[Exercise material Boundary: Start]
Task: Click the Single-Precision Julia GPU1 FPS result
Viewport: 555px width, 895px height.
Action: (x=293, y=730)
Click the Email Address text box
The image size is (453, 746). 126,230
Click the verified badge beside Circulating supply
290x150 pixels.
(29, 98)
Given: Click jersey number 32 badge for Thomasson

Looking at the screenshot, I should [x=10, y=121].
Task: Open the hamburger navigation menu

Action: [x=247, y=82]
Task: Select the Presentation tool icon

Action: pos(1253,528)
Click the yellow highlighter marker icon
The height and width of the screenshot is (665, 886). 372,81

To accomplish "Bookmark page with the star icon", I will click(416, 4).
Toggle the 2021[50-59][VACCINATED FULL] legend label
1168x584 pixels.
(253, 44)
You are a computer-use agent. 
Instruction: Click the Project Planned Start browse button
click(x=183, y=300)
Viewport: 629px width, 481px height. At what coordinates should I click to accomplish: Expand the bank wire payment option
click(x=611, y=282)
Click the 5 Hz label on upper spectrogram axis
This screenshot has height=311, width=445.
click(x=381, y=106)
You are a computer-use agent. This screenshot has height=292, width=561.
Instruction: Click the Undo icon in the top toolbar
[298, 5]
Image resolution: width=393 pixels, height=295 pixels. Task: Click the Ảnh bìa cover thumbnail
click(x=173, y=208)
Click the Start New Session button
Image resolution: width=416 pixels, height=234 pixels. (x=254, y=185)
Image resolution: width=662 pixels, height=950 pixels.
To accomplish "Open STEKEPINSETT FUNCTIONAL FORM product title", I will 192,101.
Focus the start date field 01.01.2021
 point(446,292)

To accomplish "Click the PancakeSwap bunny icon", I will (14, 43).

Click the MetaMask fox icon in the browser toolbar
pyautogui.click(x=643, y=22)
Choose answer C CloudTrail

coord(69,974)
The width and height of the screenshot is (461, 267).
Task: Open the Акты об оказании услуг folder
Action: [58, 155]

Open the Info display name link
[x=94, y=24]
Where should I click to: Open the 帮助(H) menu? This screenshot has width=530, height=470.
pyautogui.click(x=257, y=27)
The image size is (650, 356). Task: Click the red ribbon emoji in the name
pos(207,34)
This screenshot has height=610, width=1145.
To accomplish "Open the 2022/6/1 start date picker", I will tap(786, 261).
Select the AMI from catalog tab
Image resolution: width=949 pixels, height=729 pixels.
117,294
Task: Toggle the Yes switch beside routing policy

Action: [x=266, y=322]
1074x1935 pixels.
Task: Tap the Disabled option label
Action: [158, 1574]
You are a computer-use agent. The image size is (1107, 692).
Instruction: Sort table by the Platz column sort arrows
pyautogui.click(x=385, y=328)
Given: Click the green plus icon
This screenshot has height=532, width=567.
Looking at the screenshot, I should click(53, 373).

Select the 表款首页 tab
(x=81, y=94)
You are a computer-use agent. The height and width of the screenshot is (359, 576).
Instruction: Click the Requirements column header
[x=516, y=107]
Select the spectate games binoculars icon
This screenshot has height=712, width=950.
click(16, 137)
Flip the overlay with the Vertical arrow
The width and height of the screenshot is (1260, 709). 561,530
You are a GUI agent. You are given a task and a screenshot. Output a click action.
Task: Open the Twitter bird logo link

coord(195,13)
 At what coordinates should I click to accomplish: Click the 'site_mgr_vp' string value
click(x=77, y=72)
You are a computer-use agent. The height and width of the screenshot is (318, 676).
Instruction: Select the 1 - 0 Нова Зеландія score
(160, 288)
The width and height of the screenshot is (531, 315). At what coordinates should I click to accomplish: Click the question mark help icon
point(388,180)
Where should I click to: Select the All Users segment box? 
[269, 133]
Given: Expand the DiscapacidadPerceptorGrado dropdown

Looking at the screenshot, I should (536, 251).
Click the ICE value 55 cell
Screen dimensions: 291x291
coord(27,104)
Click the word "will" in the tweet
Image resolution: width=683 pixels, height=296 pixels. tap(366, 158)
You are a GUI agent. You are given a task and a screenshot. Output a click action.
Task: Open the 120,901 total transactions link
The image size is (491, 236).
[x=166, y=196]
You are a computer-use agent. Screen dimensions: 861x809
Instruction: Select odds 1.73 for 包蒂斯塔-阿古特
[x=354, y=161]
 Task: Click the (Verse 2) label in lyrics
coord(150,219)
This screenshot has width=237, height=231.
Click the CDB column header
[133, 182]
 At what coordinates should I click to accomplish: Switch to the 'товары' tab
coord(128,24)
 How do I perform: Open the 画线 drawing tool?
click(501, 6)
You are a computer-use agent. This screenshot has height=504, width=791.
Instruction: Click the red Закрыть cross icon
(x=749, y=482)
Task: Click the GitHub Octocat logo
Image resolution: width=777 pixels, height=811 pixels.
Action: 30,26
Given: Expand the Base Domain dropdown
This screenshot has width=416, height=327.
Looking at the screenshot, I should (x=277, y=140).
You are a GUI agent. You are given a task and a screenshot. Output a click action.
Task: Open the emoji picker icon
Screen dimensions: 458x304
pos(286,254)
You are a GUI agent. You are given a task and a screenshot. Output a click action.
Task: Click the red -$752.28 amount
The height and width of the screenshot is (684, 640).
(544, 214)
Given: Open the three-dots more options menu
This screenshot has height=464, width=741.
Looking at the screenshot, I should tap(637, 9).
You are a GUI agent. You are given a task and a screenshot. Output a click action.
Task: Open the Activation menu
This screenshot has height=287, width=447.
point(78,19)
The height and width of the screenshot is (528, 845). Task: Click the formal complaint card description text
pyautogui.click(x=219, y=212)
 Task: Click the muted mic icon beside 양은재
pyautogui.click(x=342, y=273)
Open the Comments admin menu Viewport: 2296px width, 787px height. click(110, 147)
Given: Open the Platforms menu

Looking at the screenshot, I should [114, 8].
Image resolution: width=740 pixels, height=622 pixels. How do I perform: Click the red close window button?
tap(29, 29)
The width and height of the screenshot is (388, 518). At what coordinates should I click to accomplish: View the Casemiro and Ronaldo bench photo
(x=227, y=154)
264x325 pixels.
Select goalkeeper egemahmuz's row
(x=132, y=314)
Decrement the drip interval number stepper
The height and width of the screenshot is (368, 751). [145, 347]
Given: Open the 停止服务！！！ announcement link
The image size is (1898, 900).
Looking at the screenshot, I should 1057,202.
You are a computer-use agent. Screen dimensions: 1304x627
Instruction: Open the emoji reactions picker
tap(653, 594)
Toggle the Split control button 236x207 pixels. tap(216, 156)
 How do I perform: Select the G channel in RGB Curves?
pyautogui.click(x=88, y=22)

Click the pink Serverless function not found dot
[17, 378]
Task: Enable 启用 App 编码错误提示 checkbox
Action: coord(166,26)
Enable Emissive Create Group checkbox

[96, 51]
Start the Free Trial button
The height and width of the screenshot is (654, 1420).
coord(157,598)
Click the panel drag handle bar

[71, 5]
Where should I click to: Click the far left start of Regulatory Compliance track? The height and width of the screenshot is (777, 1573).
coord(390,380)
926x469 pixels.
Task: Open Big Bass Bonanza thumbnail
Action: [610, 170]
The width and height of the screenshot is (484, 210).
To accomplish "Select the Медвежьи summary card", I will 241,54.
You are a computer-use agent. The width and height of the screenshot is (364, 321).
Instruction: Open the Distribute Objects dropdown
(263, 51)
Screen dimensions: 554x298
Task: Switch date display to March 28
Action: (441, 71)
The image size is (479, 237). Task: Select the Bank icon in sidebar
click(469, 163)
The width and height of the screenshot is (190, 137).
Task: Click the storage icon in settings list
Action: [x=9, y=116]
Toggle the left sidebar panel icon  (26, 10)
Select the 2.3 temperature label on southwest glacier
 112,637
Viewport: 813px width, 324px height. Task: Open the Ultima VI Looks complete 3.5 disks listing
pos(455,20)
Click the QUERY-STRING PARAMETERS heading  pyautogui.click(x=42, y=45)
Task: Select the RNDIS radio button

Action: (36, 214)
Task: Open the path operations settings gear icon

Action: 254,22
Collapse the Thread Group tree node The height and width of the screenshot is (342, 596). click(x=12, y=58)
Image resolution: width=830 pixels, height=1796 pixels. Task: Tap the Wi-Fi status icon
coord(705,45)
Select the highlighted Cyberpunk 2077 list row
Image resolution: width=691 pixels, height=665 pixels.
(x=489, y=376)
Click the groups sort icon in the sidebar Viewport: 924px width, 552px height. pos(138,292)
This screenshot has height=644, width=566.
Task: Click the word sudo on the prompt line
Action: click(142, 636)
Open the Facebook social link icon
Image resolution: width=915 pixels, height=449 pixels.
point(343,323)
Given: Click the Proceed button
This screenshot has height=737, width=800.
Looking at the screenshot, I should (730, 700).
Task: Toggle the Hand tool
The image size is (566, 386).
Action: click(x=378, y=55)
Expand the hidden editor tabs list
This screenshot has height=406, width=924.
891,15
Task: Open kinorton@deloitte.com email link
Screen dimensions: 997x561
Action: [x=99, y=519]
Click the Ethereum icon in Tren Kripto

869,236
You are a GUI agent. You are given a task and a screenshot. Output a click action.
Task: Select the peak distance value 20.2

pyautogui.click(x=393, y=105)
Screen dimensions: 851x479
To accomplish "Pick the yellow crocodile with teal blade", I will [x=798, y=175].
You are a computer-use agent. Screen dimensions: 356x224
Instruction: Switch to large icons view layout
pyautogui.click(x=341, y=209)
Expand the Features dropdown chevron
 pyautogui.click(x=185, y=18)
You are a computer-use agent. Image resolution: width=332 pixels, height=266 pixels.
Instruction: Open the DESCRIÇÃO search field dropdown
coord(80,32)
[Exercise material Boundary: End]
> _What you need to do_
In the data above, start at the line that has "Task: Open the Activation menu", stop after the line that has "Open the Comments", and print every line in between exactly as it stands.

> _Answer area_
Task: Open the Activation menu
This screenshot has height=287, width=447.
point(78,19)
The height and width of the screenshot is (528, 845). Task: Click the formal complaint card description text
pyautogui.click(x=219, y=212)
 Task: Click the muted mic icon beside 양은재
pyautogui.click(x=342, y=273)
Open the Comments admin menu Viewport: 2296px width, 787px height. click(110, 147)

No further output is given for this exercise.